The NSA-Pentagon Schism: One Agency Uses Mythos While the Other Blacklists Its Maker
The most consequential thing about the Mythos story isn't what the model can do — it's what the model is doing to the US national-security apparatus. According to Axios and TechCrunch reporting, the NSA appears to be among the roughly 40 organizations with Mythos Preview access, using it primarily to scan environments for exploitable vulnerabilities. That is a direct offensive-signals-intelligence use case, executed through Anthropic's restricted Project Glasswing channel. Simultaneously, the Department of Defense has formally labeled Anthropic a 'supply-chain risk' after the company refused to grant Pentagon officials unrestricted access to its models' full capabilities, particularly for mass-surveillance and autonomous-weapons use cases.
These two facts cannot be comfortably reconciled. The Pentagon is saying Anthropic cannot be trusted as a government vendor. The NSA is operating Anthropic's most capable offensive tool against real targets.
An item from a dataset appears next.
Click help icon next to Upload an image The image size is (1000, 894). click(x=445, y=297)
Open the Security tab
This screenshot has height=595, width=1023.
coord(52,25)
The White House response — Dario Amodei meeting Chief of Staff Susie Wiles and Treasury Secretary Scott Bessent on April 17 — suggests the administration sees the friction itself as the problem to be managed, not either side's position. For enterprise security teams, the practical takeaway is that US government policy on frontier AI is no longer a single-valued function: the same model can be blacklisted and operationally deployed by different arms of the same government on the same day. Procurement, export-control, and third-party-risk playbooks assuming a unified federal stance will need to account for this fracture.